## Instructions to follow:
Each line of the entries that contains the word "Open" adds one. Reply with the resulting number only.

## Available data:
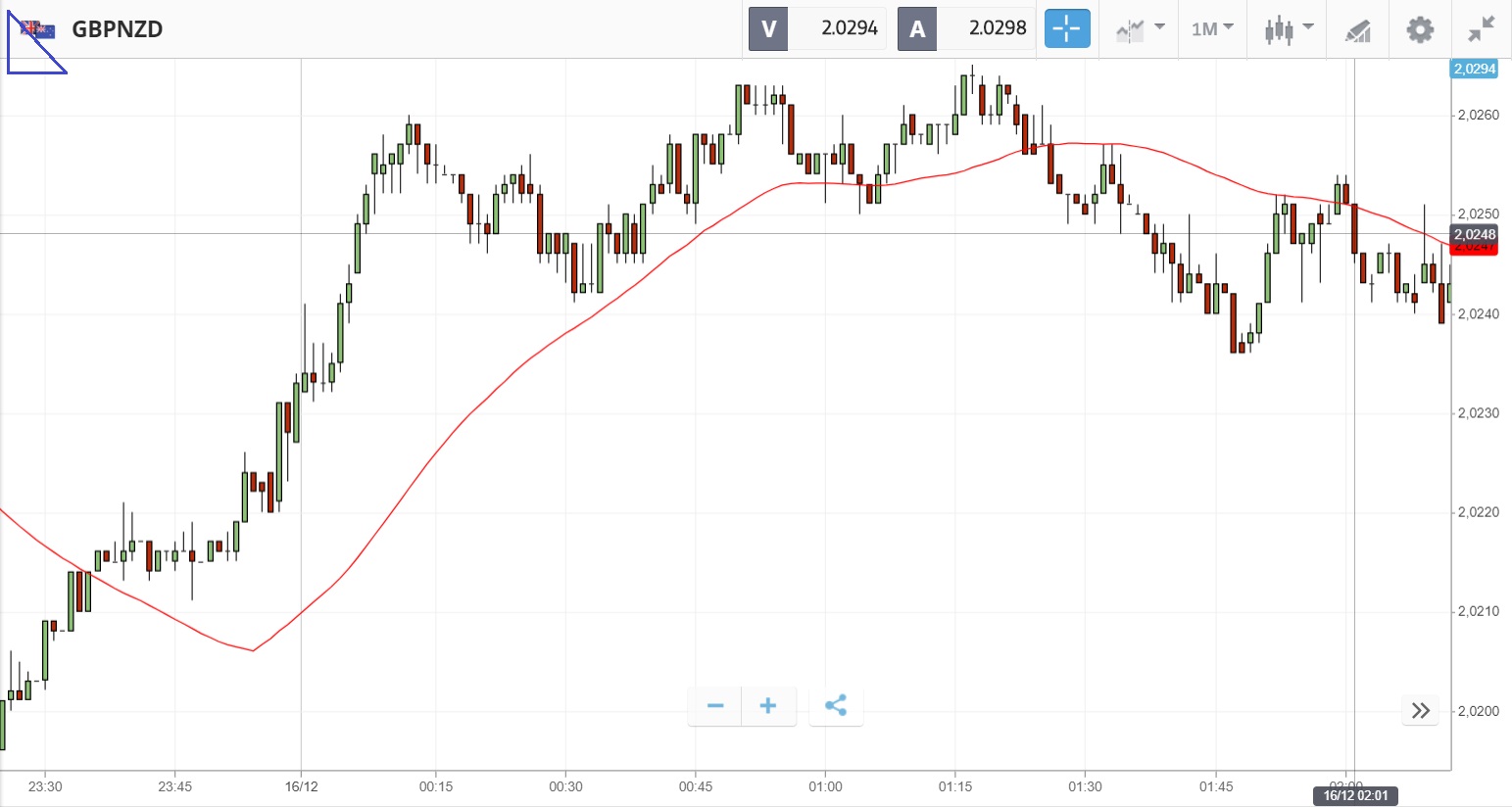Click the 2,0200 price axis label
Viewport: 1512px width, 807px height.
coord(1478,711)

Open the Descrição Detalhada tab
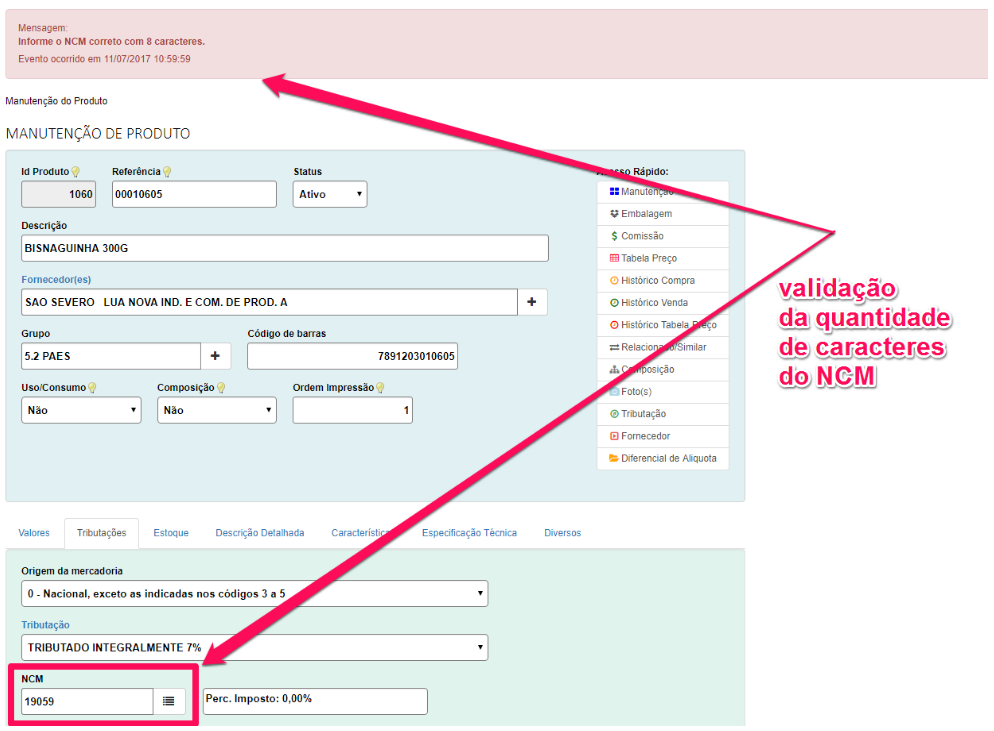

...

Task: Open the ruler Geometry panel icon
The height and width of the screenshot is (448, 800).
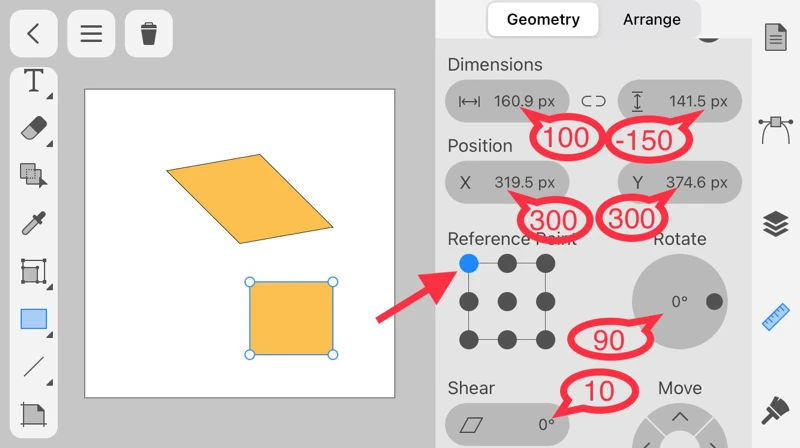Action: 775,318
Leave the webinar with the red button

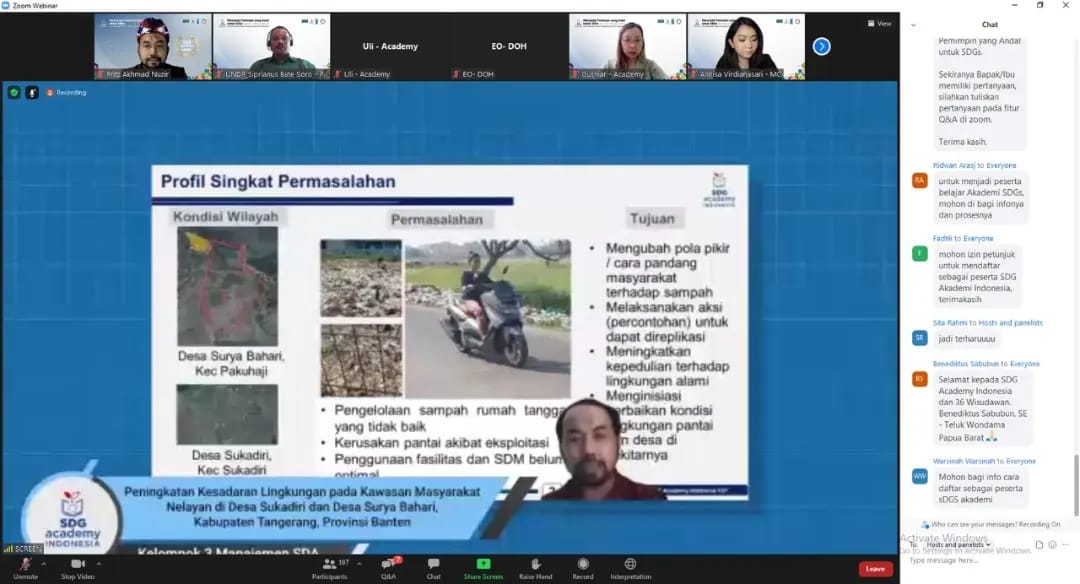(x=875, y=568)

## Response below:
2